When you hear “zombie book,” the next logical categorization isn’t usually “romance.” But that’s exactly what you’ll find within the pages of Warm Bodies by Isaac Marion — a heartwarming zombie romance. Really.
The book follows R, a zombie with no memory of his past life and a conscious that battles with his innate need to feed on human flesh. His shuffling existence is changed irrevocably, however, when he experiences the memory of young man while feasting on his brain — and ends up rescuing the dead guy’s human girlfriend. This decision sparks a series of events that will change not only R and the girls’ life, but maybe the whole zombie-infested world.
Warm Bodies is an unbelievably sweet story, written beautifully. At times, it is equally charming, funny and sad.
The writing itself is impeccable, and at times, I found myself simply marveling over Marion’s gift for phrasing, with passages such as:
I am dead, but it’s not so bad. I’ve learned to live with it.
I long for exclamation marks, but I’m drowning in ellipses.
Likewise, Marion masterfully makes a character who feasts on human brains sympathetic and lovable. R is unlike any other hero I’ve encountered in fiction, and it’s delightful getting inside his head and following his determined steps towards something more. He’s not what you’d expect from a romantic lead or a hero, but that’s what makes his story all the more compelling.

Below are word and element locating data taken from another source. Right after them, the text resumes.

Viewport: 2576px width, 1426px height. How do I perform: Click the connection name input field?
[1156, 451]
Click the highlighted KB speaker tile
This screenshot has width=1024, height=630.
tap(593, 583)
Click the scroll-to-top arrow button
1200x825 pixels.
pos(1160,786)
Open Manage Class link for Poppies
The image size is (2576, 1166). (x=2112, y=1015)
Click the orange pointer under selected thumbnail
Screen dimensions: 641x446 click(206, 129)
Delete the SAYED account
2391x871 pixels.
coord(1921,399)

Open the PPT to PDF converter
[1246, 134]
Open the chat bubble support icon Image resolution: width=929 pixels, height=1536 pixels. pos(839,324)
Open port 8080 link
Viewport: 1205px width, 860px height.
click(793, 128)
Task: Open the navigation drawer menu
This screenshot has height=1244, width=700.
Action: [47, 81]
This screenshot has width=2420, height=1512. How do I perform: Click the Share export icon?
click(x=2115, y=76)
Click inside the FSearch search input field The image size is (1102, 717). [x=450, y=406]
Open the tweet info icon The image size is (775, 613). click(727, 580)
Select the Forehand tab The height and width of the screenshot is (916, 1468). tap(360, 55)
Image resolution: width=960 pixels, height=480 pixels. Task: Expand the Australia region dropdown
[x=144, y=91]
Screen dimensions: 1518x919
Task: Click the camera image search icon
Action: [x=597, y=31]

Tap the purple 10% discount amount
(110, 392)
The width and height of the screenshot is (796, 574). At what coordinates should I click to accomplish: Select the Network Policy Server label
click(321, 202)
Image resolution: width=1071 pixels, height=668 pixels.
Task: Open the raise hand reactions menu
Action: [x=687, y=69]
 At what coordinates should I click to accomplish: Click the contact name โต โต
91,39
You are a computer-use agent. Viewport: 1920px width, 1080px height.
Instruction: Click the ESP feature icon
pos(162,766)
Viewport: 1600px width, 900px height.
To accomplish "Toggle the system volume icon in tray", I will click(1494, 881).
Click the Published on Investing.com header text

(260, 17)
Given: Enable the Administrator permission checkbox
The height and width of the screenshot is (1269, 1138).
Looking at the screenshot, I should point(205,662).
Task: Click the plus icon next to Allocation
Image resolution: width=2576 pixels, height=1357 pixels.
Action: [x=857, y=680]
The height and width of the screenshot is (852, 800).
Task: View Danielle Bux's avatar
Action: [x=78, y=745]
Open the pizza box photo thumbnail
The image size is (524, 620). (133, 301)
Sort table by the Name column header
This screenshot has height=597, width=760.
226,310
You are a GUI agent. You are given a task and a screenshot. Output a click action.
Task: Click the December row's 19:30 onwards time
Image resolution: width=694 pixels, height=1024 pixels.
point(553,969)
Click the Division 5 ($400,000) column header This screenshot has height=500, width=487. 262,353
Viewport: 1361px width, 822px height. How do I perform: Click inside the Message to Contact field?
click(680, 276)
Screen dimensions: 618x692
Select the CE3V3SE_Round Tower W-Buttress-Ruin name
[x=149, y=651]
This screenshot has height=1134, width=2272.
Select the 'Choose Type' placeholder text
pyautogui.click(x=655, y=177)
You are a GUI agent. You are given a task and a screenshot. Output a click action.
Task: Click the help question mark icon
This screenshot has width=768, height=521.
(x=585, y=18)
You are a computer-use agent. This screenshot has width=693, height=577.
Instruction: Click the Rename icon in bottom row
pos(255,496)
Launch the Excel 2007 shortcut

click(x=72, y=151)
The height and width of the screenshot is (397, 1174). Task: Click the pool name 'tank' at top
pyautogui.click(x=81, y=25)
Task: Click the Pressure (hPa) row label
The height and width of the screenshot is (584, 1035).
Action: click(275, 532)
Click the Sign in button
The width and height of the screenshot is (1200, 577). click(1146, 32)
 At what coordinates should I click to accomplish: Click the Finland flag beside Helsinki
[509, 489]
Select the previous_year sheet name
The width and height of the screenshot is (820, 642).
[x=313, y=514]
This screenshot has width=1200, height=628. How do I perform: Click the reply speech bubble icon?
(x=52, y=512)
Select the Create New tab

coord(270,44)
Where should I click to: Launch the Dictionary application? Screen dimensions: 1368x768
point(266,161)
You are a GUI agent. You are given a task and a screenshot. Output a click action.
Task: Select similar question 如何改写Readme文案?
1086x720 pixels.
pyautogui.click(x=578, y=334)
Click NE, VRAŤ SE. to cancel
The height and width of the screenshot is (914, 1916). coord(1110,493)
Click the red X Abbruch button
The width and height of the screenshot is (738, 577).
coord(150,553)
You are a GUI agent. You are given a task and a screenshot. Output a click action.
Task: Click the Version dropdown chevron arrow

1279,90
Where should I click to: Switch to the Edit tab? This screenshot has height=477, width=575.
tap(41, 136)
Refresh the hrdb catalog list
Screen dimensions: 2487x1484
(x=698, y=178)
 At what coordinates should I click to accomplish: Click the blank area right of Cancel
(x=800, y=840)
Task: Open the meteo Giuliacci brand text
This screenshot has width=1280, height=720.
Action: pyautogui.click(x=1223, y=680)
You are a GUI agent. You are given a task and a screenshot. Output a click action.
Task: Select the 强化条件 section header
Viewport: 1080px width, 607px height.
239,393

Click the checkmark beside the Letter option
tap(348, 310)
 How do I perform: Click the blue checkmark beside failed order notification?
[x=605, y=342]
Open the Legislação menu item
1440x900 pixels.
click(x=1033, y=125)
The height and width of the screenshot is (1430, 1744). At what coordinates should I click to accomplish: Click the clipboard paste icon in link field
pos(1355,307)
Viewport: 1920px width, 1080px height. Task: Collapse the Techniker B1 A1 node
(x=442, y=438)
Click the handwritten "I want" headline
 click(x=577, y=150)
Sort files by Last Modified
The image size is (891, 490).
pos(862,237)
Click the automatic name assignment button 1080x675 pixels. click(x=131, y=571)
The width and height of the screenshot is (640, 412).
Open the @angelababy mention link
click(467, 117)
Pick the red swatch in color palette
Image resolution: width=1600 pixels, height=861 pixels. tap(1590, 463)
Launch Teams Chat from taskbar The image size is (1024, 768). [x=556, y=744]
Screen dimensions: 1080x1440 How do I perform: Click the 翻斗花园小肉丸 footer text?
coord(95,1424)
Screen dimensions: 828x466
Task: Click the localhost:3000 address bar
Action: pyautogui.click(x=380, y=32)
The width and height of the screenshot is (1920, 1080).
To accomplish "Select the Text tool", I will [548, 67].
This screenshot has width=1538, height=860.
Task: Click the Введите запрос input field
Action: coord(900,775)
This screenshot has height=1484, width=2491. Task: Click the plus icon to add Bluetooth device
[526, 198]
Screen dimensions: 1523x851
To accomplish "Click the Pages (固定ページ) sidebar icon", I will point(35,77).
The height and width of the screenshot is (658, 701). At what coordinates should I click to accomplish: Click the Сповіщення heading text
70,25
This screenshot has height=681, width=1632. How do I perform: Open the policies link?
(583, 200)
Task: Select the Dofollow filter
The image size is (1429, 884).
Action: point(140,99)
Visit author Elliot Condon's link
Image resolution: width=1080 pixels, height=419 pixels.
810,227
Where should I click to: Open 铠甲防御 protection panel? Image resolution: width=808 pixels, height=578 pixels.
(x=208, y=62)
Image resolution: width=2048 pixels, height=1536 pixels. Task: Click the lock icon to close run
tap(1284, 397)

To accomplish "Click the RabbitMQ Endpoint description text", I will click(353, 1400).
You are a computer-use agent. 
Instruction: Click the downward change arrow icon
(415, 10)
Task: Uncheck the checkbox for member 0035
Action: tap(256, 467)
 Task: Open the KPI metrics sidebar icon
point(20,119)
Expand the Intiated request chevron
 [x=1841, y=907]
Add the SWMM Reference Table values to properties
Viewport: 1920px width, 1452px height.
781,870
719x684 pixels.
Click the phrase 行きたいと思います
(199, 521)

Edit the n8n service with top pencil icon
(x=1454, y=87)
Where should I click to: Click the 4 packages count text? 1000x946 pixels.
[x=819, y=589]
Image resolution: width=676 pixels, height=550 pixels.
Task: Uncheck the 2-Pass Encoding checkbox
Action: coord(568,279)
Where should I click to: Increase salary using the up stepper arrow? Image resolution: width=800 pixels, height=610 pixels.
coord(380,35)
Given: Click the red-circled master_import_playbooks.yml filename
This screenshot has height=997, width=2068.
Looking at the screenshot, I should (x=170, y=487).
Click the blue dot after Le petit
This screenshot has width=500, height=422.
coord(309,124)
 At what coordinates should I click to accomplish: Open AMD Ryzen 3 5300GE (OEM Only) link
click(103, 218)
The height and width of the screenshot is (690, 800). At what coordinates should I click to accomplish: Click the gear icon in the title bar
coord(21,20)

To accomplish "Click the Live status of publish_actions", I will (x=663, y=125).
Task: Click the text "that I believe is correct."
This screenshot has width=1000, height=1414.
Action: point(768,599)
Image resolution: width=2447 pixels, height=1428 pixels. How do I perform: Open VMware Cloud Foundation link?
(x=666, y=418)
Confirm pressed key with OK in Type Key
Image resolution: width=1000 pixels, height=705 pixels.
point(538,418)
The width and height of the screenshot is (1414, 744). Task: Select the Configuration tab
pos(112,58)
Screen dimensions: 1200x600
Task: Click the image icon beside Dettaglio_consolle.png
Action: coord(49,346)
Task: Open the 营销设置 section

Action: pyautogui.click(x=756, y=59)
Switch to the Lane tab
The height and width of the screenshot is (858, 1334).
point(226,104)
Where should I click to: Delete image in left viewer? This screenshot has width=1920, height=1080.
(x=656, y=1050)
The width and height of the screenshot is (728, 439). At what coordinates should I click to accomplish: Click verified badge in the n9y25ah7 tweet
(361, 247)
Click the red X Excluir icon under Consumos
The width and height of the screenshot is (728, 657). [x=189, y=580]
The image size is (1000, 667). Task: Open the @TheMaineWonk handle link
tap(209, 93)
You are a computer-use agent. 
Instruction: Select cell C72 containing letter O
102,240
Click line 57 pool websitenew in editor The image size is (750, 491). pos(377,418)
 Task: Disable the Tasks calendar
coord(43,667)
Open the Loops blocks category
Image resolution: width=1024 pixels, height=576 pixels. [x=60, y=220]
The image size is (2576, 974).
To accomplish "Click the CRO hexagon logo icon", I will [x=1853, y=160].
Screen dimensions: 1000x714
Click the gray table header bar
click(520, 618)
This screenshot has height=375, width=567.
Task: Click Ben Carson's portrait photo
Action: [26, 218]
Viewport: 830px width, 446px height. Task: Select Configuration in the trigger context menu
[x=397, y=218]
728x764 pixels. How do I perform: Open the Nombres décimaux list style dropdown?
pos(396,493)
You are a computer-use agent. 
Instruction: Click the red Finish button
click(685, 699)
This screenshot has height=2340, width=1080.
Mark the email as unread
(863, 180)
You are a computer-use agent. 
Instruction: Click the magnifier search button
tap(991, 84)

Isaac Marion has shaken the foundation of what it means to write a story about love and a story about zombies. Warm Bodies is a genre all its own. Between the brilliant writing, characters with rooting for, unexpected twists and turns, and a heartwarming message, this book will have you cheering R along from start to finish.
Warm Bodies is in stores now, and is being adapted into a major motion picture from Summit Entertainment, starring Nicholas Hoult and Teresa Palmer.
Here is the official synopsis:
R is a young man with an existential crisis–he is a zombie. He shuffles through an America destroyed by war, social collapse, and the mindless hunger of his undead comrades, but he craves something more than blood and brains. He can speak just a few grunted syllables, but his inner life is deep, full of wonder and longing. He has no memories, no identity, and no pulse, but he has dreams.
After experiencing a teenage boy’s memories while consuming his brain, R makes an unexpected choice that begins a tense, awkward, and strangely sweet relationship with the victim’s human girlfriend. Julie is a blast of color in the otherwise dreary and gray landscape that surrounds R. His decision to protect her will transform not only R, but his fellow Dead, and perhaps their whole lifeless world.
Scary, funny, and surprisingly poignant, Warm Bodies is about being alive, being dead, and the blurry line in between.